** Opening THE DATA block **

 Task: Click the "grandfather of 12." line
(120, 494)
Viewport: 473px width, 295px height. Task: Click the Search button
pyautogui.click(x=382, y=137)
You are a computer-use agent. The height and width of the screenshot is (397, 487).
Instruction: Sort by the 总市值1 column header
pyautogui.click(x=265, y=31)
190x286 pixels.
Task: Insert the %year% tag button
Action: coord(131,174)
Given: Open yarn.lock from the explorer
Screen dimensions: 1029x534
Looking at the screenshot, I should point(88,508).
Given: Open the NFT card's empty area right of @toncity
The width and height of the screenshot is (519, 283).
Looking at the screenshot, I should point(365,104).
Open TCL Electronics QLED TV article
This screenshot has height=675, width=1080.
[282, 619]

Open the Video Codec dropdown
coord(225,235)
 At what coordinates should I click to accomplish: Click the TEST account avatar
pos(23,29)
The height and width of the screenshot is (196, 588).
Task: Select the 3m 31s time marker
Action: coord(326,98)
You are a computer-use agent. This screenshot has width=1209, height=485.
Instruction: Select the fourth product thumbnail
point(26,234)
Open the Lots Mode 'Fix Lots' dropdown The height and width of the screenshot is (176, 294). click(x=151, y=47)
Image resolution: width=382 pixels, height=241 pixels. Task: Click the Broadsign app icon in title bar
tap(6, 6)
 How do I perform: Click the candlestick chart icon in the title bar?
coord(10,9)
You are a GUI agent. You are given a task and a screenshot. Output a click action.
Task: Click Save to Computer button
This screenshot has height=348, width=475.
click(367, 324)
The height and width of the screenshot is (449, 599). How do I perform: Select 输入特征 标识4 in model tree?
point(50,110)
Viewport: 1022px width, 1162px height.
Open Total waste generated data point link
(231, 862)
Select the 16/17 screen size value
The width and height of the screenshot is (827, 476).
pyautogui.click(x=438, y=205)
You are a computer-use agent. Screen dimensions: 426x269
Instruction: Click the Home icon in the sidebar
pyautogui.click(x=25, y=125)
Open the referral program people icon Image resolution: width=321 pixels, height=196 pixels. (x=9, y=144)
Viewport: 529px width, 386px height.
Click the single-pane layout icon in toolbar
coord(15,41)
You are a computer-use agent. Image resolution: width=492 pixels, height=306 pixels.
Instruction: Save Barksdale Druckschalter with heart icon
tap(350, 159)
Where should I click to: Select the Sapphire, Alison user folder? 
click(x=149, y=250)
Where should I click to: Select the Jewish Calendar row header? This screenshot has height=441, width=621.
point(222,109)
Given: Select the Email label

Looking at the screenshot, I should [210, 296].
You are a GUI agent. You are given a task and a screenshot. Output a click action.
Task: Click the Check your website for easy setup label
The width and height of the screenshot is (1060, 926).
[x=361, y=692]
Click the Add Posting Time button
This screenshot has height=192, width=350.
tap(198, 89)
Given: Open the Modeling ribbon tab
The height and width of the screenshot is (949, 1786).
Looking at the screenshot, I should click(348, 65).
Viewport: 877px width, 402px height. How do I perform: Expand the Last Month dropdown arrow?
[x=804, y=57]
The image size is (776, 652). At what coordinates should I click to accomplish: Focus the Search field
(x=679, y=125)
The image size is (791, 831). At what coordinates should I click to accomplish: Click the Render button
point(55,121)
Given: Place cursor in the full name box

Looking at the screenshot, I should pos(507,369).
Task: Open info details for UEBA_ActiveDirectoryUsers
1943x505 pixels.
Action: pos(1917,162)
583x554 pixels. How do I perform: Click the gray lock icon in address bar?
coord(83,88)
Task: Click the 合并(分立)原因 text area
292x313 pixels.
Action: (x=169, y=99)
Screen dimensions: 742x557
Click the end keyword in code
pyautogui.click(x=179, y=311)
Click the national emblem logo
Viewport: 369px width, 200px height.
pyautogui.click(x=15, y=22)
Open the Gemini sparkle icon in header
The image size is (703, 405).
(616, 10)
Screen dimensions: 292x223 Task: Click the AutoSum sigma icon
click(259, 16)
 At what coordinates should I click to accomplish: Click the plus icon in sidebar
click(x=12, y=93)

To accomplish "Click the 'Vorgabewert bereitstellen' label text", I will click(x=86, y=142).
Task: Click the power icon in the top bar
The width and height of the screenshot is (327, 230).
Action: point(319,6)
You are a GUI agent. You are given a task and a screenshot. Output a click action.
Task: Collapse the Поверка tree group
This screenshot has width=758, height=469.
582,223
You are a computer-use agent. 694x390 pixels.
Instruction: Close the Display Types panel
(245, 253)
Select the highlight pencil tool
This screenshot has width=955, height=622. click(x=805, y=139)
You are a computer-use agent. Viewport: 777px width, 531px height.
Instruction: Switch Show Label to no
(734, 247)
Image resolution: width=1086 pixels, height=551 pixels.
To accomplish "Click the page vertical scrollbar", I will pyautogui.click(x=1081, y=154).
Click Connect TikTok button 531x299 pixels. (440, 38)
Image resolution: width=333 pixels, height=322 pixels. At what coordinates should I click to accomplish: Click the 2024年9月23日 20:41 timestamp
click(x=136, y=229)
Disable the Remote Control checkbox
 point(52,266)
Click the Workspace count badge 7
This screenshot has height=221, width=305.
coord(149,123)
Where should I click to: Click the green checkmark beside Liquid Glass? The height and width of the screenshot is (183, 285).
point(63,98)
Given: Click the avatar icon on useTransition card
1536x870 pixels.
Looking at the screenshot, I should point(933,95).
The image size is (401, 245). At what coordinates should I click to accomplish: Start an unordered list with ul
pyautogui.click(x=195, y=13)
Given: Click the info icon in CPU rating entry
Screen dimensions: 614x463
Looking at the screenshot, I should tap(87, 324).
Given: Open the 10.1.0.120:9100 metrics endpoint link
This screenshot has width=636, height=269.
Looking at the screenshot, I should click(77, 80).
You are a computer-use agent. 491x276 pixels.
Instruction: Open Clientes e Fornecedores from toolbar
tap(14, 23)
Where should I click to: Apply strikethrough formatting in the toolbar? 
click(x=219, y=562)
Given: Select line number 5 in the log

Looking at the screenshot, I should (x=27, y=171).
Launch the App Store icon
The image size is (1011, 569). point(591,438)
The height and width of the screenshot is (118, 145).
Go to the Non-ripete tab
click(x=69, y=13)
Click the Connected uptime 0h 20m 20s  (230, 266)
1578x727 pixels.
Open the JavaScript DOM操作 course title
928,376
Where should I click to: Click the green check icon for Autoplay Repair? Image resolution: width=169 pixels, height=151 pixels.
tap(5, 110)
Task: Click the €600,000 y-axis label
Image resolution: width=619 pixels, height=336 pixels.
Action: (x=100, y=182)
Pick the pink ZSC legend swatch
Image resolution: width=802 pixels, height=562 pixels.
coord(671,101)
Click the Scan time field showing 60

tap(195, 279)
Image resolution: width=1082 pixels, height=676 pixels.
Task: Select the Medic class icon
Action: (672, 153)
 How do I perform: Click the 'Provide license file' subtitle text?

** Closing THE DATA block **

PROBLEM:
All of the lines above need to be given again exactly.

TASK RESPONSE:
 Task: Click the "grandfather of 12." line
(120, 494)
Viewport: 473px width, 295px height. Task: Click the Search button
pyautogui.click(x=382, y=137)
You are a computer-use agent. The height and width of the screenshot is (397, 487).
Instruction: Sort by the 总市值1 column header
pyautogui.click(x=265, y=31)
190x286 pixels.
Task: Insert the %year% tag button
Action: coord(131,174)
Given: Open yarn.lock from the explorer
Screen dimensions: 1029x534
Looking at the screenshot, I should point(88,508).
Given: Open the NFT card's empty area right of @toncity
The width and height of the screenshot is (519, 283).
Looking at the screenshot, I should point(365,104).
Open TCL Electronics QLED TV article
This screenshot has height=675, width=1080.
[282, 619]

Open the Video Codec dropdown
coord(225,235)
 At what coordinates should I click to accomplish: Click the TEST account avatar
pos(23,29)
The height and width of the screenshot is (196, 588).
Task: Select the 3m 31s time marker
Action: coord(326,98)
You are a computer-use agent. This screenshot has width=1209, height=485.
Instruction: Select the fourth product thumbnail
point(26,234)
Open the Lots Mode 'Fix Lots' dropdown The height and width of the screenshot is (176, 294). click(x=151, y=47)
Image resolution: width=382 pixels, height=241 pixels. Task: Click the Broadsign app icon in title bar
tap(6, 6)
 How do I perform: Click the candlestick chart icon in the title bar?
coord(10,9)
You are a GUI agent. You are given a task and a screenshot. Output a click action.
Task: Click Save to Computer button
This screenshot has height=348, width=475.
click(367, 324)
The height and width of the screenshot is (449, 599). How do I perform: Select 输入特征 标识4 in model tree?
point(50,110)
Viewport: 1022px width, 1162px height.
Open Total waste generated data point link
(231, 862)
Select the 16/17 screen size value
The width and height of the screenshot is (827, 476).
pyautogui.click(x=438, y=205)
You are a computer-use agent. Screen dimensions: 426x269
Instruction: Click the Home icon in the sidebar
pyautogui.click(x=25, y=125)
Open the referral program people icon Image resolution: width=321 pixels, height=196 pixels. (x=9, y=144)
Viewport: 529px width, 386px height.
Click the single-pane layout icon in toolbar
coord(15,41)
You are a computer-use agent. Image resolution: width=492 pixels, height=306 pixels.
Instruction: Save Barksdale Druckschalter with heart icon
tap(350, 159)
Where should I click to: Select the Sapphire, Alison user folder? 
click(x=149, y=250)
Where should I click to: Select the Jewish Calendar row header? This screenshot has height=441, width=621.
point(222,109)
Given: Select the Email label

Looking at the screenshot, I should [210, 296].
You are a GUI agent. You are given a task and a screenshot. Output a click action.
Task: Click the Check your website for easy setup label
The width and height of the screenshot is (1060, 926).
[x=361, y=692]
Click the Add Posting Time button
This screenshot has height=192, width=350.
tap(198, 89)
Given: Open the Modeling ribbon tab
The height and width of the screenshot is (949, 1786).
Looking at the screenshot, I should click(348, 65).
Viewport: 877px width, 402px height. How do I perform: Expand the Last Month dropdown arrow?
[x=804, y=57]
The image size is (776, 652). At what coordinates should I click to accomplish: Focus the Search field
(x=679, y=125)
The image size is (791, 831). At what coordinates should I click to accomplish: Click the Render button
point(55,121)
Given: Place cursor in the full name box

Looking at the screenshot, I should pos(507,369).
Task: Open info details for UEBA_ActiveDirectoryUsers
1943x505 pixels.
Action: pos(1917,162)
583x554 pixels. How do I perform: Click the gray lock icon in address bar?
coord(83,88)
Task: Click the 合并(分立)原因 text area
292x313 pixels.
Action: (x=169, y=99)
Screen dimensions: 742x557
Click the end keyword in code
pyautogui.click(x=179, y=311)
Click the national emblem logo
Viewport: 369px width, 200px height.
pyautogui.click(x=15, y=22)
Open the Gemini sparkle icon in header
The image size is (703, 405).
(616, 10)
Screen dimensions: 292x223 Task: Click the AutoSum sigma icon
click(259, 16)
 At what coordinates should I click to accomplish: Click the plus icon in sidebar
click(x=12, y=93)

To accomplish "Click the 'Vorgabewert bereitstellen' label text", I will click(x=86, y=142).
Task: Click the power icon in the top bar
The width and height of the screenshot is (327, 230).
Action: point(319,6)
You are a GUI agent. You are given a task and a screenshot. Output a click action.
Task: Collapse the Поверка tree group
This screenshot has width=758, height=469.
582,223
You are a computer-use agent. 694x390 pixels.
Instruction: Close the Display Types panel
(245, 253)
Select the highlight pencil tool
This screenshot has width=955, height=622. click(x=805, y=139)
You are a computer-use agent. Viewport: 777px width, 531px height.
Instruction: Switch Show Label to no
(734, 247)
Image resolution: width=1086 pixels, height=551 pixels.
To accomplish "Click the page vertical scrollbar", I will pyautogui.click(x=1081, y=154).
Click Connect TikTok button 531x299 pixels. (440, 38)
Image resolution: width=333 pixels, height=322 pixels. At what coordinates should I click to accomplish: Click the 2024年9月23日 20:41 timestamp
click(x=136, y=229)
Disable the Remote Control checkbox
 point(52,266)
Click the Workspace count badge 7
This screenshot has height=221, width=305.
coord(149,123)
Where should I click to: Click the green checkmark beside Liquid Glass? The height and width of the screenshot is (183, 285).
point(63,98)
Given: Click the avatar icon on useTransition card
1536x870 pixels.
Looking at the screenshot, I should point(933,95).
The image size is (401, 245). At what coordinates should I click to accomplish: Start an unordered list with ul
pyautogui.click(x=195, y=13)
Given: Click the info icon in CPU rating entry
Screen dimensions: 614x463
Looking at the screenshot, I should tap(87, 324).
Given: Open the 10.1.0.120:9100 metrics endpoint link
This screenshot has width=636, height=269.
Looking at the screenshot, I should click(77, 80).
You are a computer-use agent. 491x276 pixels.
Instruction: Open Clientes e Fornecedores from toolbar
tap(14, 23)
Where should I click to: Apply strikethrough formatting in the toolbar? 
click(x=219, y=562)
Given: Select line number 5 in the log

Looking at the screenshot, I should (x=27, y=171).
Launch the App Store icon
The image size is (1011, 569). point(591,438)
The height and width of the screenshot is (118, 145).
Go to the Non-ripete tab
click(x=69, y=13)
Click the Connected uptime 0h 20m 20s  (230, 266)
1578x727 pixels.
Open the JavaScript DOM操作 course title
928,376
Where should I click to: Click the green check icon for Autoplay Repair? Image resolution: width=169 pixels, height=151 pixels.
tap(5, 110)
Task: Click the €600,000 y-axis label
Image resolution: width=619 pixels, height=336 pixels.
Action: (x=100, y=182)
Pick the pink ZSC legend swatch
Image resolution: width=802 pixels, height=562 pixels.
coord(671,101)
Click the Scan time field showing 60

tap(195, 279)
Image resolution: width=1082 pixels, height=676 pixels.
Task: Select the Medic class icon
Action: (672, 153)
 How do I perform: Click the 'Provide license file' subtitle text?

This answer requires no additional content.